According to executive director of Young Peace Builders, Herbert Bicool Bangura, youth are being marginalized despite the Truth and Reconciliation Commission (TRC) recommendations, which among other things, stated that the best way to maintain peace in the country is to give at least 10% quota to the youth. He said the slow pace in capacitating young people has negative impact and could not be the solution of solving the country's problems. Bangura was speaking at the commemoration of the International Day of Peace last Saturday, 21 September, in Freetown, on the theme: 'Education for Peace'.
The Young Peace Builders, he said, is a group from post-conflict countries in the sub-region dealing with post-conflict issues like restoration of ethnic cohesion, reintegration, reconciliation and structural reforms in democracy and leadership, in attempt to lay a strong foundation that will prevent future violence. The fabrics of the Young Peace Builders network is the shared aspects of conflict and political history and the struggle to use non-violent means to transform history into a peaceful and prosperous today and future, he said.

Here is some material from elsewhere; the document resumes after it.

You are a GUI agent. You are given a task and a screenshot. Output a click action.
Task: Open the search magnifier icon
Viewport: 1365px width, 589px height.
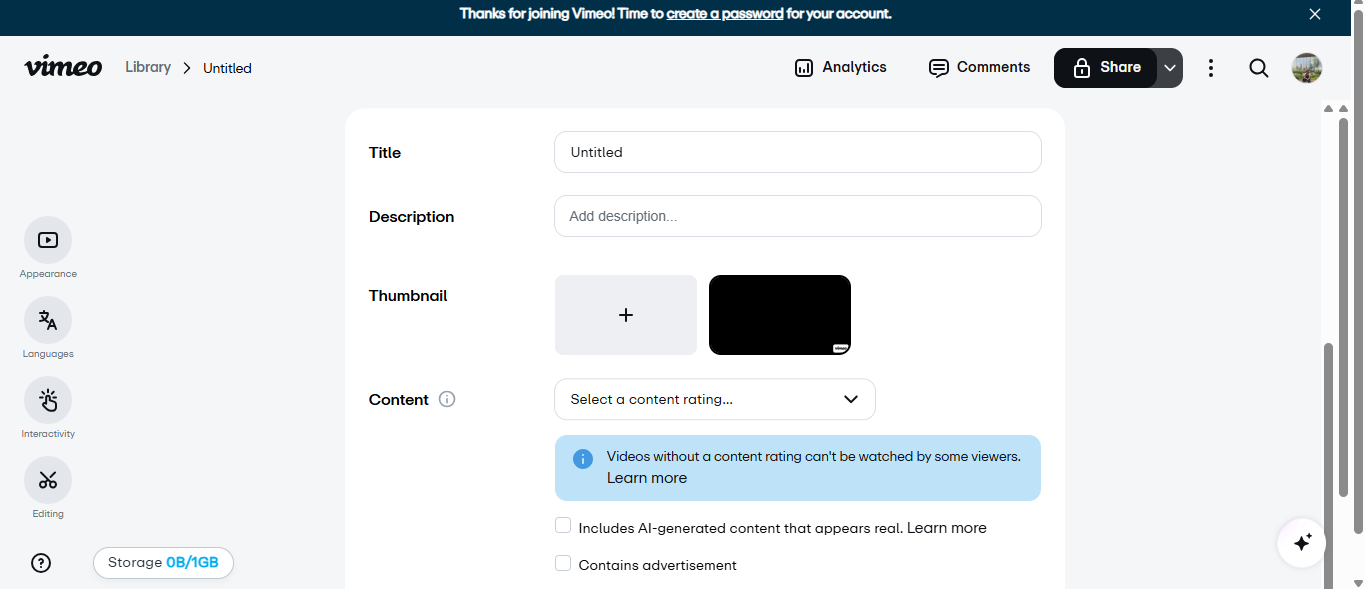click(1259, 68)
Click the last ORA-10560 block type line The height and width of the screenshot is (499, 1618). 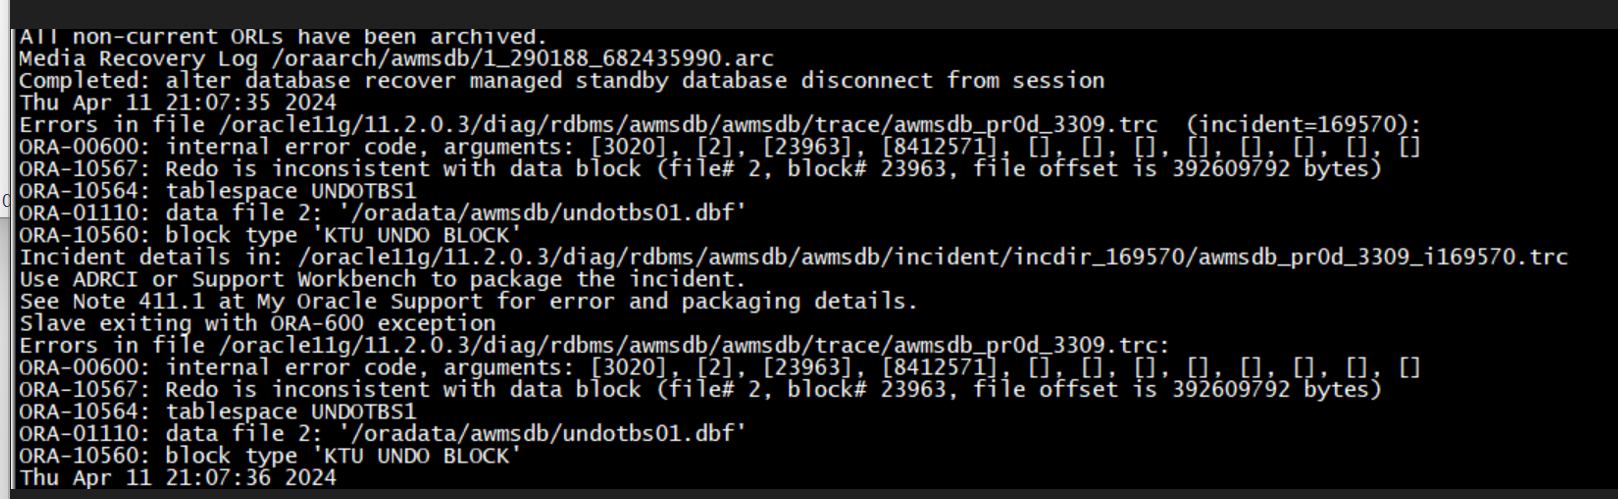[x=270, y=455]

"Most Sierra Leoneans are becoming thick skin fighting to adapt to what is humanly impossible and this is as a result of many factors, despite the many strides that the UN peace building missions, government, NGOs and other civil society groups have been making. Conflict transformation experts have maintained that dealing with the consequences of violence is the major chance of breaking the conflict trap," Bangura emphasized.

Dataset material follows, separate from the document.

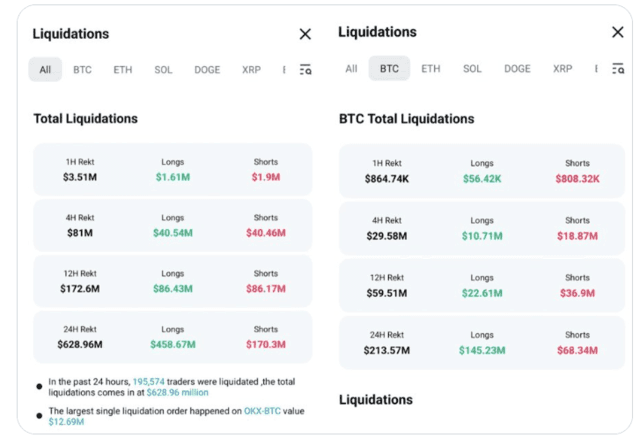This screenshot has height=438, width=640.
Task: Open coin search list in right panel
Action: coord(618,69)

He said that it was difficult to imagine peace building in the midst of glaring crises, as besides the 'normal' crisis Sierra Leone and other countries are experiencing after violent conflict, peace building is even a greater challenge when other crisis situations come into play. Societies in conflict situations experience other parallel crisis situations like food scarcity and lack of medical care, loss of livelihood assets, insecurity and violence, structural inequality between identity groups and sexes, social and political exclusion, he further stressed.
According to Bangura, there are no structural functional conditions, social, political or economic which makes a country prone to violence. "What have we done to address them? Are we really sincere or we are playing petty politics with them? Are the women given their rightful places in society? Are the youth benefiting or taking leadership roles in their development processes?" he asked, and continued: "We have seen the growing number of gangs, cliques, Ataya bases, prostitution and organized crime, school children are robbed of quality education and introduced to early life of corruption by paying bribes for grades."

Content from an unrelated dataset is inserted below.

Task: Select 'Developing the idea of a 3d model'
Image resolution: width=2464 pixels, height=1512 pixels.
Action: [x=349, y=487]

He said the cumulative effects of inertia in addressing socio-economic and political questions [in a] post-conflict [situation] could create discontentment among youth in particular, and that discontented groups readily provide the human resource for political power struggle. He said the country is "sitting on a time bomb" but maintained that"we have all what it takes to either switch off and destroy the bomb or allow it to blow us all out!"